Revealing the secrets of a plant viral genome: new starts for protein synthesis in tomato yellow leaf curl Thailand virus (TYLCTHV)
(Chiu et. al., 2022, Plant Cell)
Figure 3. Characterization of hidden genes required for the TYLCTHV pathogenesis. (A) The translation initiation profiling in the TYLCTHV-infected tomato. (B-D) The TIS signals (B), protein evidence (C), the subcellular localizations (D) and the phenotypes of the mutates of novel TIS (blue arrows)-initiated AV2 protein isoforms. (E) Loss of novel TISs attenuated the disease symptom development. (F-I) As described in B-E, but for the novel BV2 ORF initiated at two novel TIS sites (red arrows; F).

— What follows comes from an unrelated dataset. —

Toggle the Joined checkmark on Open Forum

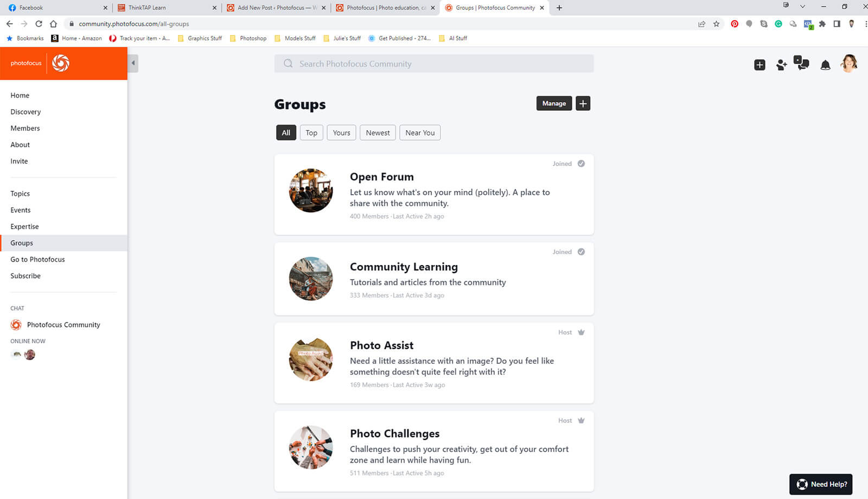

When viruses such as begomoviruses infect plants, they hijack host translation machineries to drive expression of their proteins. This process causes viral disease and great yield losses in crops such as tomato. To gain insight into the pathogenic mechanisms, we investigated the start sites on viral mRNAs of TYLCTHV by mapping in vivo translating ribosomes (Fig. 3A). We found multiple initiation sites that were previously uncharacterized and encode new viral factors important for disease symptom development. Specifically, two downstream in-frame TISs were identified in viral protein AV2 that led to translation of different protein isoforms having different subcellular localizations (Fig. 3B-D). In addition, we characterized an unexplored gene, BV2. The BV2 protein was conserved among TYLCTHV isolates and localized in the ER and plasmodesmata (Fig. 3F-H). Mutations of AV2 isoforms and BV2 resulted in significantly attenuated disease symptoms (Fig. 3E,I). In conclusion, our study provides the first global assessment of in vivo TISs in a plant virus and also in-depth experimental investigation of novel viral proteins at the molecular and biological levels. Our findings further suggest that the complexity and diversity of plant virus coding capacity are underappreciated and this work has been highlighted in “IN BRIEF” in the same issue of Plant Cell.